[Some rows]
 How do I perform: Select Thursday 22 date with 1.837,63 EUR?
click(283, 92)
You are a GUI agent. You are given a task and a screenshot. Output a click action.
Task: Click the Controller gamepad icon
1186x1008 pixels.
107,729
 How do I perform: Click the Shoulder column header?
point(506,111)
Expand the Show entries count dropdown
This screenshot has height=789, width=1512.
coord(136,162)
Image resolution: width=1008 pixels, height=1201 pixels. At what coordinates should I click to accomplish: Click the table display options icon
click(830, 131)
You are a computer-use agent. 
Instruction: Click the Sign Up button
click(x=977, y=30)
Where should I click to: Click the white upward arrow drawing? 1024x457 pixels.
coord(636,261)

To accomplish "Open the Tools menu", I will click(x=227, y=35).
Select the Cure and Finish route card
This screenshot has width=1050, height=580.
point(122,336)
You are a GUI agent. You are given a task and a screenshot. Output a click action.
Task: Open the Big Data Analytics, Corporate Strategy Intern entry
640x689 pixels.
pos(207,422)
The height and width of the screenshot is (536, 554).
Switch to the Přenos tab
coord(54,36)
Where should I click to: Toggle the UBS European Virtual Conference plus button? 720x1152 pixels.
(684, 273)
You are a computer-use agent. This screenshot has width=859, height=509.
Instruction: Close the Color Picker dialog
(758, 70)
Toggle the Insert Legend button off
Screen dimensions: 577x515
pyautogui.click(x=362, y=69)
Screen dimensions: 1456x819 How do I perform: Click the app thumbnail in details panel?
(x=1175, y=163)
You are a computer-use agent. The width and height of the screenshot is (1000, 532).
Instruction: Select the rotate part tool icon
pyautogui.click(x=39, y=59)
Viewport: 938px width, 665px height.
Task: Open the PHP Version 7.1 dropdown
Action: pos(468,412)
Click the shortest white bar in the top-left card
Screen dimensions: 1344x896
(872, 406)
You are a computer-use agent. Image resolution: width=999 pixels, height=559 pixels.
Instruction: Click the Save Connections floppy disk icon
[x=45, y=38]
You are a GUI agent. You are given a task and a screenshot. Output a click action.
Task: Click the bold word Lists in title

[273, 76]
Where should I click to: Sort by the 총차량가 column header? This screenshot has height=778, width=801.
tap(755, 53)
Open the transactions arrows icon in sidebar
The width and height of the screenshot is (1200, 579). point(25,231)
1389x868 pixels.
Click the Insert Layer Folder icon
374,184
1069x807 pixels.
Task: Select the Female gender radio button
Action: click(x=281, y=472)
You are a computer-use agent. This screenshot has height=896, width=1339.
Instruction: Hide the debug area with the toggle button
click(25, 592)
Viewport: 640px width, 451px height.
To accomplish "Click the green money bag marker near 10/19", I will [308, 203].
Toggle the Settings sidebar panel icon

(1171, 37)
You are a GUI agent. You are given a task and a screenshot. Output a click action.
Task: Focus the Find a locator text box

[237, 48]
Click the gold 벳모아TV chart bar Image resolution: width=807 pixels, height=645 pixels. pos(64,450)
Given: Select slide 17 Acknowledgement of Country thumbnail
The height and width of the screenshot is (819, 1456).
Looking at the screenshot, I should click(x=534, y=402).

Task to carry out: Retype the rows from the very first line through the line containing "coord(136,162)", keeping every line exactly as it appears.

Response for this exercise:
 How do I perform: Select Thursday 22 date with 1.837,63 EUR?
click(283, 92)
You are a GUI agent. You are given a task and a screenshot. Output a click action.
Task: Click the Controller gamepad icon
1186x1008 pixels.
107,729
 How do I perform: Click the Shoulder column header?
point(506,111)
Expand the Show entries count dropdown
This screenshot has height=789, width=1512.
coord(136,162)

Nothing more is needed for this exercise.